Pero entonces vio que los ojos de Frieda se dilataban, y ella se mordió el labio. Y pensó: Ella confunde mis intenciones. Cree que estoy sentado aquí trazando planes para una drástica campaña antiFrieda; quizás me tiene clasificado como uno de esos tipos tercos que son lentos para tomar decisiones pero que después no pueden ser apartados de ellas. Ahora es interesante que esté aterrorizada por lo que yo puedo estar planeando hacer con ella.
Se concentró para mantener esa expresión estereotipada en su rostro. Consiguió Su objetivo y vio que los hombros de Frieda eran recorridos por un ligero estremecimiento. Ahora el temor estaba claramente reflejado en sus ojos. Su voz trató de ocultarlo con una orden lacónica:
—Será mejor que no concibas ideas demasiado astutas.
El decidió que la mejor estrategia consistía en permanecer callado y dejar que ella adivinase sus intenciones y se preocupase.
—Porque no eres verdaderamente astuto —prosiguió ella, con una simulación muy endeble—. Si lo fueses, no le habrías contado a Charley esa historia falsa que no me engañó. Yo, sin diploma de la escuela secundaria, soy mucho más inteligente que tú y te tengo en la palma de la mano, y no olvides eso.
El no contestó, ni siquiera con los ojos. La sonrisa que no era una sonrisa atravesó el cuarto dirigida a Frieda, y la hizo estremecer nuevamente.
—¿Bien? -preguntó ella—. ¿Qué decides? —El miró en otra dirección. Entonces hizo un gesto vago, indeciso, como para decir: "No hay prisa. Dispongo de mucho tiempo para tomar una decisión."
—Escucha, yo me estoy cansando —manifestó ella—. Quiero dormir.
—Me parece una idea práctica —respondió él.
—Ven a la cama —dijo ella rápida y despreocupadamente, como si el otro asunto hubiese quedado archivado.
El meneó la cabeza.
—¿Qué harás? —inquirió ella, levantando un poco la voz—. ¿Dormirás en la silla?
—No dormiré -contestó él—. Me quedaré aquí, sentado y pensando.
Ella forzó una risita y fracasó. Bien, supongo que tienes mucho en qué pensar.
—Es cierto —asintió él solemnemente.
—No dejes que eso te haga perder el seso -aconsejó ella.
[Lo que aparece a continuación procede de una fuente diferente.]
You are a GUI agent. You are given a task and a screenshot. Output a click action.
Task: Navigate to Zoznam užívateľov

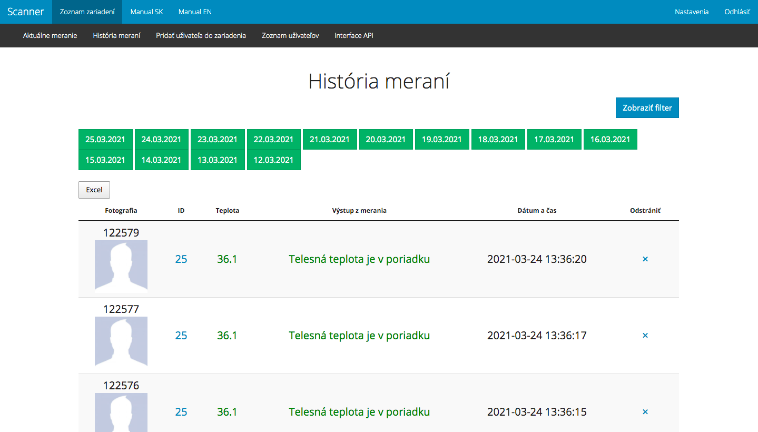click(290, 35)
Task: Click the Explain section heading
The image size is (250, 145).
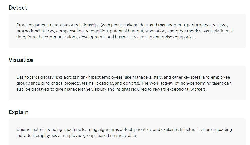Action: coord(18,112)
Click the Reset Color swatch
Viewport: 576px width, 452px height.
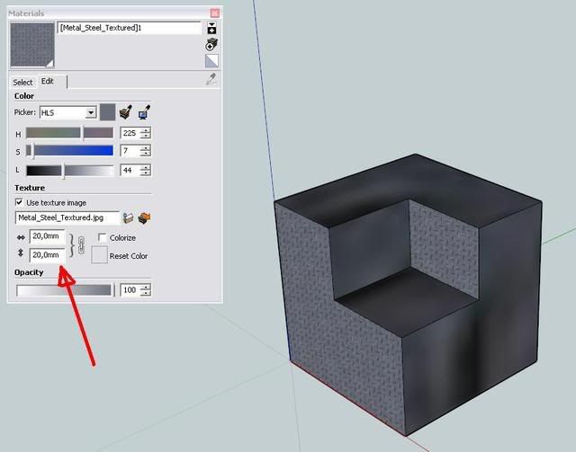(99, 255)
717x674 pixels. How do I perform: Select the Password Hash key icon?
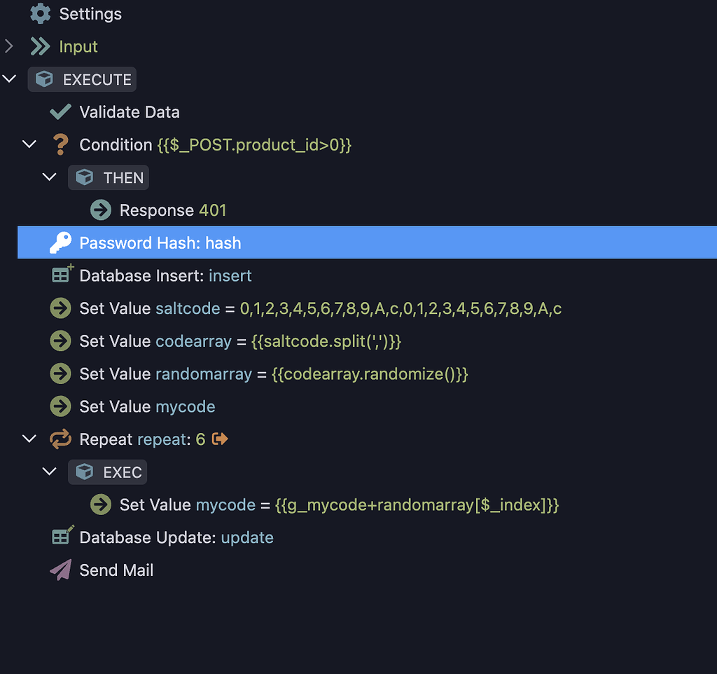point(61,242)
El miró cómo Frieda aplastaba el cigarrillo en el cenicero y colocaba a este sobre el piso. Entonces estiró la mano hacia la lámpara para apagar la luz. Sus dedos tomaron el cordón y empezaron a tirar de él, pero entonces lo soltó y dijo:
—Creo que dormiré con la luz encendida.
Lo miró, y Hart supo que estaba esperando un comentario. No lo hizo.
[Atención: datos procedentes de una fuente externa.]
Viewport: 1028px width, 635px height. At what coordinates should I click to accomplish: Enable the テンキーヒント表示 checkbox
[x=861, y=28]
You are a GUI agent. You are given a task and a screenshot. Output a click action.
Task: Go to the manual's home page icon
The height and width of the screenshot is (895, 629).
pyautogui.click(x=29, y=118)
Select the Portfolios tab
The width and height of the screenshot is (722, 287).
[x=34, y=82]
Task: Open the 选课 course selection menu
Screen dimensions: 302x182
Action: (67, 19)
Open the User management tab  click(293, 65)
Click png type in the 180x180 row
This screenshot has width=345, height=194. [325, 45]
—Algunas noches me gusta dormir con la luz encendida —comentó ella.
—Haz tu gusto —respondió Hart, encogiéndose de hombros.
—Además, tengo el sueño muy liviano —agregó ella—. El menor ruido me despierta.
—Venden píldoras para eso.
—No necesito píldoras. No es como no poder dormir —lo dijo lenta y deliberadamente, para convertir esto en un arma de defensa que cubría todo el territorio de un posible ataque—. Lo que ocurre es que tengo el sueño inquieto, y si me despierto súbitamente grito.
—Es una mala costumbre.
—No siempre. A veces resulta muy útil.
Diablos, pensó él. Estaba verdaderamente asustada. Parecía paralizada por el miedo.
Ella apoyó la cabeza sobre la almohada y levantó la sábana y las frazadas sobre sus hombros. Entonces se volvió muy lentamente sobre el costado. Levantó la mano hasta su rostro, e hizo una cuidadosa maniobra que apartó el pelo platinado de su ojo cerrado. O quizás ese ojo no estaba cerrado por completo. El se dijo que debía dejar de mirarla, y quizás entonces ella se dormiría y él podría empezar a pensar sin que nadie lo vigilase. Ahora necesitaba meditar debidamente, y lo más importante era la soledad.